Brainstorming in Writing

Most of us write alone without talking about or discussing the ideas we communicate through our writing with anyone. We identify what we want to write about, research about it, create drafts, crosscheck, revise, edit and what not, all by ourselves, without much help from anyone else. However, writing need not be such a solitary activity all the time. In fact, communicating and working with other writers can transform us into better writers. If you are writing a scientific report (medical writing) or an essay, brainstorming can prove to be a very useful activity. It helps in generating new ideas, focusing on the most important ones, and organizing them to compose a well thought-out and a well-written document.

Effective Brainstorming

Brainstorming groups can be small or large. Small groups usually comprise of 2 to 3 writers whereas large groups may comprise of an entire project or office team. The brainstorming session must be started by introducing everyone to the subject for which the session was called. This must be followed by inviting all participants to put forward any ideas they have regarding the subject and how the topic can be approached. Never reject any idea without thinking about it in more detail.

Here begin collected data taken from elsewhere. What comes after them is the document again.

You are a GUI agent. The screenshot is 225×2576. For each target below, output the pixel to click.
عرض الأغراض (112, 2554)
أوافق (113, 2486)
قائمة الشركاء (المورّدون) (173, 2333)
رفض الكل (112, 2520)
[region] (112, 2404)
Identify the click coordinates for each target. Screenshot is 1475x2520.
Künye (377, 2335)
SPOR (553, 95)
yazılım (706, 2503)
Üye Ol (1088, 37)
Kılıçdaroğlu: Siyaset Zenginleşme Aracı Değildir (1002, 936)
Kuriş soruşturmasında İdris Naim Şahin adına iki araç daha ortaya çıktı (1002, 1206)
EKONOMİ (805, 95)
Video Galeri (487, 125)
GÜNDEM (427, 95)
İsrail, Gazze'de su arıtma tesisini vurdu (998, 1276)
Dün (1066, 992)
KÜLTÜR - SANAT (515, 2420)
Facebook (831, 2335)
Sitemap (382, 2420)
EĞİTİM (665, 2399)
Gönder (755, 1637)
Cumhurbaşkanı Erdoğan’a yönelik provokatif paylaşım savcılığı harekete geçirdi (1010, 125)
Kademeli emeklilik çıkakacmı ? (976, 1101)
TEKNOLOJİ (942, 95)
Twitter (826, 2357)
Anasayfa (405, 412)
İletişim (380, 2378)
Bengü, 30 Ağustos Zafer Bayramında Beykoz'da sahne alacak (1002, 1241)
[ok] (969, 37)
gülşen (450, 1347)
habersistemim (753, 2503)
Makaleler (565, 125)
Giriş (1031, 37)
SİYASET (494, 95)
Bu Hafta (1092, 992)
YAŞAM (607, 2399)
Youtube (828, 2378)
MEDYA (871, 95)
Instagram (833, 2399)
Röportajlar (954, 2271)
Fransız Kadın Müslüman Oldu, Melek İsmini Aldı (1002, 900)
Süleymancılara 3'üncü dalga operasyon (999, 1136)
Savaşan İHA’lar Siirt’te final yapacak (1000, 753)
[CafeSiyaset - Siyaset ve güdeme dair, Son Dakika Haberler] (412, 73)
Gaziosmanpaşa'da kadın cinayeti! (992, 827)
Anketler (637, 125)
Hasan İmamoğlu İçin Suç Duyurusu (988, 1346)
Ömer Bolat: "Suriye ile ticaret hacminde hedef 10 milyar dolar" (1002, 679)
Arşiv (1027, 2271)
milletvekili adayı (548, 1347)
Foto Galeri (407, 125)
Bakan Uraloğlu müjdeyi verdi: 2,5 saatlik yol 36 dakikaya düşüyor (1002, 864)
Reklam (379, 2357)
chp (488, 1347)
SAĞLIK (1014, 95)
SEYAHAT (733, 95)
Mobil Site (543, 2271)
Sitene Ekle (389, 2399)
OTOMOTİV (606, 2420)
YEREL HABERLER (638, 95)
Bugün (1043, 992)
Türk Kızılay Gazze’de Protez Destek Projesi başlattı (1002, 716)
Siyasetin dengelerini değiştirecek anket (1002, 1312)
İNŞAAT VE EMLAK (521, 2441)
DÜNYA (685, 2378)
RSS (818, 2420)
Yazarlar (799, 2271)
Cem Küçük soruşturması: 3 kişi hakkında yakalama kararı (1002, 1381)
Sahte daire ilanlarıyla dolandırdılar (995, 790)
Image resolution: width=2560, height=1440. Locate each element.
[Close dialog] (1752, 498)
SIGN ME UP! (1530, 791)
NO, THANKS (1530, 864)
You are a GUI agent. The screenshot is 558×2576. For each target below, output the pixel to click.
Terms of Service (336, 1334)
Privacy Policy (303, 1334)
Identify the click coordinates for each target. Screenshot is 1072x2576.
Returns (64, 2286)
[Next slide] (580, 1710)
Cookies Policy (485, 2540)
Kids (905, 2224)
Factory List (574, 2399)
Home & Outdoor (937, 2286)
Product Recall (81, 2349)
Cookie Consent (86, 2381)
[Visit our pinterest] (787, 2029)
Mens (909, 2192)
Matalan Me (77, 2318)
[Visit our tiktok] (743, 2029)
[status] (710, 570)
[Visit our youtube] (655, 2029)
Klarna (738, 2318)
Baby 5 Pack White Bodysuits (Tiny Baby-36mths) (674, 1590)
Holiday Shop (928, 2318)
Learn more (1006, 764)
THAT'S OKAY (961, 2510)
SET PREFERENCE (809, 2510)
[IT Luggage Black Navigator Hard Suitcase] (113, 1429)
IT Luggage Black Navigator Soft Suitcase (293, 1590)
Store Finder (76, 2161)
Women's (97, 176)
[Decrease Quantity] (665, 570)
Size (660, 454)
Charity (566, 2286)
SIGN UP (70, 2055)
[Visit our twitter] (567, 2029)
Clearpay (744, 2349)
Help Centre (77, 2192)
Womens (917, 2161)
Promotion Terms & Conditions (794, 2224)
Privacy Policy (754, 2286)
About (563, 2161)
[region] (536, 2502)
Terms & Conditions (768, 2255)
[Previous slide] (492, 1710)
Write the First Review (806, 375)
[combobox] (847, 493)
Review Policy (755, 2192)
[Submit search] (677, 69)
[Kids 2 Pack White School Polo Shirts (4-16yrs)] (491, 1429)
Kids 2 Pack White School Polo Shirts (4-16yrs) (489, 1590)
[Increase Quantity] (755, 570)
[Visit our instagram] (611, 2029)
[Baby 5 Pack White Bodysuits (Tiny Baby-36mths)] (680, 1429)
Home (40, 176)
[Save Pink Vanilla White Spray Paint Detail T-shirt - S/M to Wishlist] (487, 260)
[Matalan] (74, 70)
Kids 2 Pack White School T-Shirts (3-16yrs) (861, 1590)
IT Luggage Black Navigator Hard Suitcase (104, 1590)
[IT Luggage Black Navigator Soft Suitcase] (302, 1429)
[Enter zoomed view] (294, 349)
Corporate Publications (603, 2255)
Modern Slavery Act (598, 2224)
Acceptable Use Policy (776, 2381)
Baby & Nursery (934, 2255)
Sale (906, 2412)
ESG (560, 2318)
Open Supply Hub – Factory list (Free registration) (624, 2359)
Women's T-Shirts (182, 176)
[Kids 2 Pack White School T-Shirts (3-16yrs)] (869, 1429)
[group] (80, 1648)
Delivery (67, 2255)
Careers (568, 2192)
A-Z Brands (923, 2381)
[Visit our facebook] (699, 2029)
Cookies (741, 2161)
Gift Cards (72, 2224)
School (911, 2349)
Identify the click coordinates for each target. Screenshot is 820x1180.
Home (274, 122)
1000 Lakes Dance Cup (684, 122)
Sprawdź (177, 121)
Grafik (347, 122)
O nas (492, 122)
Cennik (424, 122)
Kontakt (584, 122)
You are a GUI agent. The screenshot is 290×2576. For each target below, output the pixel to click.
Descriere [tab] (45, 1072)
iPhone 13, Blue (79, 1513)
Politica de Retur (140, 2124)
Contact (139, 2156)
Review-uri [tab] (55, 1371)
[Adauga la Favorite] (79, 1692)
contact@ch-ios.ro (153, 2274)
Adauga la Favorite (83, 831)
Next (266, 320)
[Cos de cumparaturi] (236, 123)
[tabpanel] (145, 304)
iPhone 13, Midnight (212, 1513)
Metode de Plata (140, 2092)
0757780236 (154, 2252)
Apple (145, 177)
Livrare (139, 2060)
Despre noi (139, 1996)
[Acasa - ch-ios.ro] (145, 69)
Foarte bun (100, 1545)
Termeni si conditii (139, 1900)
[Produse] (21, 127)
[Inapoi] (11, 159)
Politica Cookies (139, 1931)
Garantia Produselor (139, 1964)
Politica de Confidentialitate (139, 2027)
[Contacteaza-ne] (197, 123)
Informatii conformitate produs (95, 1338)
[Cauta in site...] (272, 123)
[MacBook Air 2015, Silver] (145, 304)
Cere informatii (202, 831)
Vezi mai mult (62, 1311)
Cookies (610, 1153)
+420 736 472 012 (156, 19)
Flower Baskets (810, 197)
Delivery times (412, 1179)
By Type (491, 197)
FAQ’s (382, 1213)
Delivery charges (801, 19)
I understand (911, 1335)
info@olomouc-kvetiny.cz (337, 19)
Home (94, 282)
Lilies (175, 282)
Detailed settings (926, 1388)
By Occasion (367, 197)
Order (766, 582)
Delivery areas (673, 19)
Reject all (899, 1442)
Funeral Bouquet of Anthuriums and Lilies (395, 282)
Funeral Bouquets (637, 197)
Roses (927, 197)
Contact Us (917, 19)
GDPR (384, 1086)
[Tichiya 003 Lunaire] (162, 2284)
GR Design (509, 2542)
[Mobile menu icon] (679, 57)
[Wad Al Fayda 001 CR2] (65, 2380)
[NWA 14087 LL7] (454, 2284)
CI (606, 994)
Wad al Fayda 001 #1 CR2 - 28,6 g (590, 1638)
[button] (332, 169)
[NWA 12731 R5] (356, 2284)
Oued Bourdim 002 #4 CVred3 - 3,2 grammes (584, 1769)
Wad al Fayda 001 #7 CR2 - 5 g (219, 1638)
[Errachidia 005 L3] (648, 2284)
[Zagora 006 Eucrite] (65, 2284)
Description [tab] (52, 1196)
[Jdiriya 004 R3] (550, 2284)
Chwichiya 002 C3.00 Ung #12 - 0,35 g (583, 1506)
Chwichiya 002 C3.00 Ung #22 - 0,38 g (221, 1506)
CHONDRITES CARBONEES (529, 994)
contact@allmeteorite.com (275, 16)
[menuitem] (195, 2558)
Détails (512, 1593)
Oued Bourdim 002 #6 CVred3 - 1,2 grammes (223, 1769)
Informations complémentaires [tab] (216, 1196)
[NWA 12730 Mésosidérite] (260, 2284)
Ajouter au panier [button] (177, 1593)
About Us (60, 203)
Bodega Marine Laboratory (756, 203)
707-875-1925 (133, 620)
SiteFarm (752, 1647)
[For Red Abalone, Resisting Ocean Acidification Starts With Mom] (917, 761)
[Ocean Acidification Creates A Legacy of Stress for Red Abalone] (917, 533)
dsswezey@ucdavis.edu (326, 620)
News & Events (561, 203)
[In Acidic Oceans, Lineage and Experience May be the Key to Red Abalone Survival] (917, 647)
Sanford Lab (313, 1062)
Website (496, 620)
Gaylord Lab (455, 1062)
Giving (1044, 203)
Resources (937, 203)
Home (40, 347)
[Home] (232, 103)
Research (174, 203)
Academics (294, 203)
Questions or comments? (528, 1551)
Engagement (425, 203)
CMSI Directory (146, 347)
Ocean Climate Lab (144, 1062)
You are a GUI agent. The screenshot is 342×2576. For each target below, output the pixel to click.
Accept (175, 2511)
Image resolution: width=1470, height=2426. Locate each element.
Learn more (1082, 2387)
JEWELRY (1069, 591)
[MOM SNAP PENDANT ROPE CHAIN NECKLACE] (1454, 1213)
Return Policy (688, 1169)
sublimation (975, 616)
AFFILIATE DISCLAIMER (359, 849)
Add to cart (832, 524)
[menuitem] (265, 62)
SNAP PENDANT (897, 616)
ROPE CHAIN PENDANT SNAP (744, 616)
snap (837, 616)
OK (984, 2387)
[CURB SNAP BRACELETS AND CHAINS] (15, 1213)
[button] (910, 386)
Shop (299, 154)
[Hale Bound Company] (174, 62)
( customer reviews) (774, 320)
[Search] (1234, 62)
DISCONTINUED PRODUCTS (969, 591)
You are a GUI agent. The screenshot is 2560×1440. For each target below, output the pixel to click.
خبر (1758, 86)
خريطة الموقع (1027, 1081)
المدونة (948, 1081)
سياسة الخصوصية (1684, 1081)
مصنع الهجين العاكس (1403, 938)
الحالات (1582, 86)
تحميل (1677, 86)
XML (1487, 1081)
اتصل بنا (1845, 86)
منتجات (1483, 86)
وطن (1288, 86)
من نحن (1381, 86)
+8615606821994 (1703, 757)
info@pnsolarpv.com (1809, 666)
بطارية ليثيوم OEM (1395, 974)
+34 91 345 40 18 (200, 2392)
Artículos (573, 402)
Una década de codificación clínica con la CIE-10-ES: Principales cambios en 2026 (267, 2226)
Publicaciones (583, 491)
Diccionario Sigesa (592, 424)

A brainstorming session is most productive when the session is open to the thoughts of every participant and without them having the fear of being criticized. Suggestions can be evaluated for pros and cons later, but the session itself must focus on generating as many ideas as possible with one idea or thought leading to another.
This makes brainstorming more like a freewriting session enabling us to discover new ideas and directions without inducing the fear of making errors or appearing silly.

Writing It Down

It is important to take notes during the session, but it must be done carefully. Writing too much during the session can limit your exchange of ideas with the group, so keep it to the minimum and use your best judgement to write only what is important. Immediately after the session is over, think about all the suggestions or ideas that were thrown at you and write them down in detail. This will help you get started with your first draft.

Practice Makes Perfect

Brainstorming is an art in itself which comes with experience, so one must not get disappointed should the first few brainstorming sessions turn out to be unproductive. Some people take time to open up, to start talking or stop criticizing, so expect that. The aim of the session must be to stimulate thinking and to encourage the generation of new ideas (no matter how absurd they are), not to curb them.